PLEGARIA EUCARÍSTICA I o CANON ROMANO.
Cuando se utiliza el Canon romano, se dice Reunidos en comunión propio. Se dice: para celebrar el día santo.
PREX EUCHARÍSTICA I seu CANON ROMANUS.
Quando adhibetur Canon romanus, dicitur Communicántes proprium. Dicitur: et diem sacratíssimam celebrántes, quo, etc.
Antífona de comunión Hch 7, 59
Se pusieron a apedrear a Esteban, que repetía esta invocación: «Señor Jesús, recibe mi espíritu».

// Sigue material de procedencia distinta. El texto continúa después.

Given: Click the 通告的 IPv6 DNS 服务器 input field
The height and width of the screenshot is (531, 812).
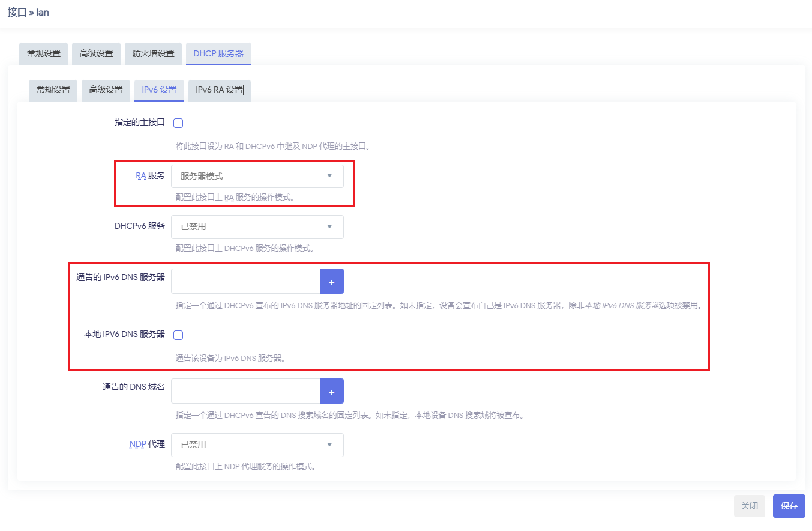Looking at the screenshot, I should (245, 281).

Antiphona ad communionem Ac 7, 59
Lapidábant Stéphanum, invocántem et dicéntem: Dómine Iesu, súscipe spíritum meum.
Oración después de la comunión
Señor, te damos gracias por la abundancia de tus misericordias para con nosotros, al salvarnos por el nacimiento de tu Hijo y llenarnos de alegría en la fiesta de tu mártir san Esteban. Por Jesucristo, nuestro Señor.
Post communionem
Grátias ágimus, Dómine, multiplicátis circa nos miseratiónibus tuis, qui et Fílii tui nativitáte nos salvas, et beáti mártyris Stéphani celebratióne laetíficas. Per Christum.

MARTIROLOGIO

Elogios del día 27 de diciembre
F
iesta de san Juan, apóstol y evangelista, hijo de Zebedeo, que, junto con su hermano Santiago y con Pedro, fue testigo de la transfiguración y de la pasión del Señor, y al pie de la cruz recibió de Él a María como madre. En su evangelio y en otros escritos se muestra como teólogo, habiendo contemplado la gloria del Verbo encarnado y anunciando lo que vio (s. I).
2*. Conmemoración de santa Fabiola, viuda romana, la cual, según el testimonio de san Jerónimo, dedicó y llevó a cabo su penitencia en beneficio de los pobres (399)
3. En Apamea, de Bitinia, pasión de san Teodoro, monje de la laura de San Sabas, en Palestina, presbítero y mártir, el cual, junto con su hermano san Teófanes, por defender las sagradas imágenes, sufrió en Constantinopla azotes, cárcel, destierro y llagas en la frente, llamado por esto el “Grapto”, y murió en la cárcel (841).
4*. En la ciudad de Santander, en Cantabria, en el litoral de España, beato Alafredo Parte, presbítero de la Orden Clérigos Regulares de las Escuelas Pías y mártir, que, en tiempo de persecución, por ser sacerdote fue llevado al glorioso martirio (1936).
5*. En una embarcación anclada ante la ciudad de Santander, de Cantabria, en España, beato José María Corbín Ferrer, mártir, que por Cristo luchó una buena batalla (1936).